Is not strict-to-loose inherently more difficult than loose-to-strict? Perhaps not inherently. Though I can’t imagine how more constraints could increase the expressiveness… Could be my failure of imagination.

But your observation brings up some other question for me:

Is not the base type of everything a 1 or a 0?

Then we have higher composed types like words, ints, longs, etc.

And whether we call them statically typed or not, aren’t all modern languages statically typed in this way? Where the base byte formats are all marshaled, checked and managed by the language, often at compile time?

In that sense, untyped programs would be a subset of typed programs, in the sense of byte-layouts being managed.

Wouldn’t it be unfortunate if, in our high level languages, we still had to always handle marshaling data between byte formats manually?

So it would seem that formal type definitions are extremely useful when a problem domain is well specified / defined, especially when you want to build a rigorous model that can abstract over those minutia internal to that domain, like byte-layouts. In other words, strict typing seems to allow for the creation of more generic, loose abstractions.

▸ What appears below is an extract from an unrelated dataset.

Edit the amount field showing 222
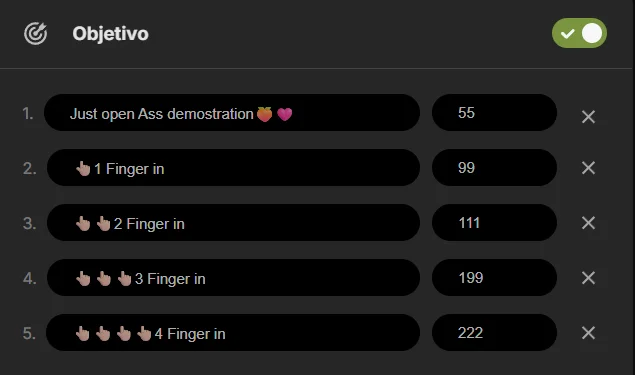Screen dimensions: 635x375 click(x=494, y=332)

If that were true, then it would seem zealotry on the strict typing side would be missing the forest for the trees - types should allow us to abstract over the semantics of the objects they define, not to be imposed on the rest of the universe.

Do those intuitions ring true to you or do you think I’m off base?

I my experience, strict to loose is easier. You can always make types that encode something without the benefits of type safety. For instance, you can encode stuff in Strings without type safety.

Loose to strict, however, requires you to write a type checker. Not a gargantuan task, but not trivial either.

I think that’s what they try to do in the best cases. They’re building abstractions on top of abstractions, usually for stuff that are discovered in mathematics. That would be where category theory enters the conversation.

They will acknowledge that static types have a cost. But they perceive the benefit to be much greater. They’re willing to appease the pedantic type checking for the benefits of reasoning at a higher level of abstraction.

Eric

It wasn’t so much that Evan Borden succeeded in the details—it was the shift in perspective (“what would Clojure typing look like in Haskell”) that was interesting and new (to me).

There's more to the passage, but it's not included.